> _DESCRIPTION OF THE TASK_: Please quote exactly the opening lines of the data, from the first line to the one where "The width and height of the screenshot is (701, 588)." appears.
__________
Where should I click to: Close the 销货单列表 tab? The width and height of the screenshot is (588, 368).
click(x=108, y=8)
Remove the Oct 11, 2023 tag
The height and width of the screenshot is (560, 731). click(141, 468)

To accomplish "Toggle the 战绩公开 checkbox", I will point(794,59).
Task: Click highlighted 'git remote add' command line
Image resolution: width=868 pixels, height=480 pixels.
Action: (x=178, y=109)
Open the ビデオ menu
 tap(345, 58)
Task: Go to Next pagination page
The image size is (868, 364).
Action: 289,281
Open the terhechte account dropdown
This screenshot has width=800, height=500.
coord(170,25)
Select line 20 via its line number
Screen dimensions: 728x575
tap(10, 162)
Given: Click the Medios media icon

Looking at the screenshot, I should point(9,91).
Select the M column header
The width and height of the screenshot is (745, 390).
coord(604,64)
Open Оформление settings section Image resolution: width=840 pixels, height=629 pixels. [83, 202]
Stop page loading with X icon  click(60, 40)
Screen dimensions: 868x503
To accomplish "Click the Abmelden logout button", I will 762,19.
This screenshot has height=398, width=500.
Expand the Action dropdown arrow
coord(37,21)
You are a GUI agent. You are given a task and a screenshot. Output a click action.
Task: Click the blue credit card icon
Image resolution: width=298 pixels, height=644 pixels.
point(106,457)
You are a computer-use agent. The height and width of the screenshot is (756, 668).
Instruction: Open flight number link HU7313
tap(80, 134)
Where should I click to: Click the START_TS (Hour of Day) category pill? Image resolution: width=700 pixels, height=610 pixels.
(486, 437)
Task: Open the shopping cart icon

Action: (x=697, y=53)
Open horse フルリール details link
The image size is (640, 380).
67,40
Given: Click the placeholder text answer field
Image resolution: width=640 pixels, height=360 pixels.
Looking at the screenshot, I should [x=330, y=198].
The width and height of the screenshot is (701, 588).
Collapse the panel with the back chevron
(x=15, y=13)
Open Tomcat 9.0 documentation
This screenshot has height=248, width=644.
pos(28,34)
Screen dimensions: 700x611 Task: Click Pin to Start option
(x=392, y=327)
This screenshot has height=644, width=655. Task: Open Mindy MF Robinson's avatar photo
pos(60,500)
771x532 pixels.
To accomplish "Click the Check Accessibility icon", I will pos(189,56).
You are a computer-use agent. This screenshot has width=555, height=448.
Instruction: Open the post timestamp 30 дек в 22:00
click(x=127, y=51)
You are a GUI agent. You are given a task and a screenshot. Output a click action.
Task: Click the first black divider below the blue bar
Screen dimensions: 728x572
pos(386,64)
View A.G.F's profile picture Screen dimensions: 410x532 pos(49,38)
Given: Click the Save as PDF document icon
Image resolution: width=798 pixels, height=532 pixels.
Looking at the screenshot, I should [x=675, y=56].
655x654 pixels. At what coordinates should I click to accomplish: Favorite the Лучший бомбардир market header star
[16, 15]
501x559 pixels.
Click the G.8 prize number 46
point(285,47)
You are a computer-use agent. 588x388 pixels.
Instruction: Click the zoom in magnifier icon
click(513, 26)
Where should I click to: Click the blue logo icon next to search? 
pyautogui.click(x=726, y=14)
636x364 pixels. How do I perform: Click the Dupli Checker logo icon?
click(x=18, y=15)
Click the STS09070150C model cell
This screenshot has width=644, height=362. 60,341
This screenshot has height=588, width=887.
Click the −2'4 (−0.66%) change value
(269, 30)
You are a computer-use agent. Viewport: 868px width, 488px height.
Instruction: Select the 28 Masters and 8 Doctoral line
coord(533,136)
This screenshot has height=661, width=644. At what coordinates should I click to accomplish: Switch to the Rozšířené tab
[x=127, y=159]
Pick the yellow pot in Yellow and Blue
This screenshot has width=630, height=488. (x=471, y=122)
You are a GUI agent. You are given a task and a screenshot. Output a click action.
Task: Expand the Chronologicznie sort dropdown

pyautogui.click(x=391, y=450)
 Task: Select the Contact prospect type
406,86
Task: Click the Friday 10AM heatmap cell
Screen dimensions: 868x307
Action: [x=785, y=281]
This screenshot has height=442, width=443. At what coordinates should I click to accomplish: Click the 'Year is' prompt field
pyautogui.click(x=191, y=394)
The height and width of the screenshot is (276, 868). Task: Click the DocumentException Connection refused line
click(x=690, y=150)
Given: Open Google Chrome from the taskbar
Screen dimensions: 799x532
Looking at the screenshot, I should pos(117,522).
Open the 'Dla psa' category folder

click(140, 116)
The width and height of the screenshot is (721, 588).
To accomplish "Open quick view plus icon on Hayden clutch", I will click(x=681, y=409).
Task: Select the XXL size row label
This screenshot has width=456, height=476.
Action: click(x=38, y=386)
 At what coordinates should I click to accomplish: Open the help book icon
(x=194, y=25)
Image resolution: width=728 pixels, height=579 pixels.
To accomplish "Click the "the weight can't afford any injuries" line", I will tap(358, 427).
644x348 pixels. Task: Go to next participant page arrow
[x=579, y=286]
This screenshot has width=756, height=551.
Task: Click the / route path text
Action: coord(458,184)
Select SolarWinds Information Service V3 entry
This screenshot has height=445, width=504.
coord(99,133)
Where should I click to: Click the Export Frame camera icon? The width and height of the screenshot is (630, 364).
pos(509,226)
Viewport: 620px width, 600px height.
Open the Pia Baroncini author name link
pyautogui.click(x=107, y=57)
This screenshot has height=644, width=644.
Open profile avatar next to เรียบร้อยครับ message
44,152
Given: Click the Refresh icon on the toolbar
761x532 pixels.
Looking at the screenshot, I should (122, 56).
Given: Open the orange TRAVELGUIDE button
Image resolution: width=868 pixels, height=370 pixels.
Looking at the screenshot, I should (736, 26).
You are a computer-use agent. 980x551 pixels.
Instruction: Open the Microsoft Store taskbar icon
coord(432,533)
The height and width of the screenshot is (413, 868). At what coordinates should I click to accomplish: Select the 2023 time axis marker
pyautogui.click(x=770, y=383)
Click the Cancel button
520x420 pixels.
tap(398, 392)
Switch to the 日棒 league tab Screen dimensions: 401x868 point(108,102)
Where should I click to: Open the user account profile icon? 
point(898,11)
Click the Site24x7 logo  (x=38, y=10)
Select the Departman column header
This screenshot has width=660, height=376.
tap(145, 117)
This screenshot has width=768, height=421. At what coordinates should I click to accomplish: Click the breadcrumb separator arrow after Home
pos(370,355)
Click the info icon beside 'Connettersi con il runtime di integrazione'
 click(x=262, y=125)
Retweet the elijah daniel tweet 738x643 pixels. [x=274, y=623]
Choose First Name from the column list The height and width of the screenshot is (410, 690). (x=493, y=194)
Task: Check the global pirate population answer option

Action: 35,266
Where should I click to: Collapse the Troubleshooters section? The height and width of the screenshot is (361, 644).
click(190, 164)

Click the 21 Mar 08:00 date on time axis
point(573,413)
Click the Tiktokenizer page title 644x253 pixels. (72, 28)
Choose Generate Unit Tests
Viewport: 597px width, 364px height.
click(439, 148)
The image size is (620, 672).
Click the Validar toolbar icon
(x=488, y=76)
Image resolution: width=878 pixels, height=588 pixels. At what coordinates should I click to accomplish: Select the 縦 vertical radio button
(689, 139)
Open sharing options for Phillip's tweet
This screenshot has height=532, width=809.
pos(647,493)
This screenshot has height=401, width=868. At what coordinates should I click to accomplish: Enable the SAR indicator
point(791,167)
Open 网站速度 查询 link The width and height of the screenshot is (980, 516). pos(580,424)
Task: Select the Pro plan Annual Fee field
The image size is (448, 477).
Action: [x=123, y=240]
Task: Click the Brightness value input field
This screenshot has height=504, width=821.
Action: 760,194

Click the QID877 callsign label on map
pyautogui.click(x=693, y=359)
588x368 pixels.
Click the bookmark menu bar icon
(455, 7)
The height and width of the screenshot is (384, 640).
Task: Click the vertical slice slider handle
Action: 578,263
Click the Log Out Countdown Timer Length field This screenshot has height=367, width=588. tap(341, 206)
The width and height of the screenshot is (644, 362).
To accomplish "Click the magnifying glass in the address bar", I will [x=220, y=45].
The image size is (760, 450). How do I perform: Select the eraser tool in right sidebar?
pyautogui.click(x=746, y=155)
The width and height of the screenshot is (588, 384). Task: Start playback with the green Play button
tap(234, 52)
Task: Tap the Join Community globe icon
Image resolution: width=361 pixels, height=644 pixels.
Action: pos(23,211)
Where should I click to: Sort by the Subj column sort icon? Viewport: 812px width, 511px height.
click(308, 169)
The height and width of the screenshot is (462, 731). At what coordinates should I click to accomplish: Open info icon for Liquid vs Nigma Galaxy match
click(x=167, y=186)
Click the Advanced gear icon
__________
> _FINAL ANSWER_:
Where should I click to: Close the 销货单列表 tab? The width and height of the screenshot is (588, 368).
click(x=108, y=8)
Remove the Oct 11, 2023 tag
The height and width of the screenshot is (560, 731). click(141, 468)

To accomplish "Toggle the 战绩公开 checkbox", I will point(794,59).
Task: Click highlighted 'git remote add' command line
Image resolution: width=868 pixels, height=480 pixels.
Action: (x=178, y=109)
Open the ビデオ menu
 tap(345, 58)
Task: Go to Next pagination page
The image size is (868, 364).
Action: 289,281
Open the terhechte account dropdown
This screenshot has width=800, height=500.
coord(170,25)
Select line 20 via its line number
Screen dimensions: 728x575
tap(10, 162)
Given: Click the Medios media icon

Looking at the screenshot, I should point(9,91).
Select the M column header
The width and height of the screenshot is (745, 390).
coord(604,64)
Open Оформление settings section Image resolution: width=840 pixels, height=629 pixels. [83, 202]
Stop page loading with X icon  click(60, 40)
Screen dimensions: 868x503
To accomplish "Click the Abmelden logout button", I will 762,19.
This screenshot has height=398, width=500.
Expand the Action dropdown arrow
coord(37,21)
You are a GUI agent. You are given a task and a screenshot. Output a click action.
Task: Click the blue credit card icon
Image resolution: width=298 pixels, height=644 pixels.
point(106,457)
You are a computer-use agent. The height and width of the screenshot is (756, 668).
Instruction: Open flight number link HU7313
tap(80, 134)
Where should I click to: Click the START_TS (Hour of Day) category pill? Image resolution: width=700 pixels, height=610 pixels.
(486, 437)
Task: Open the shopping cart icon

Action: (x=697, y=53)
Open horse フルリール details link
The image size is (640, 380).
67,40
Given: Click the placeholder text answer field
Image resolution: width=640 pixels, height=360 pixels.
Looking at the screenshot, I should [x=330, y=198].
The width and height of the screenshot is (701, 588).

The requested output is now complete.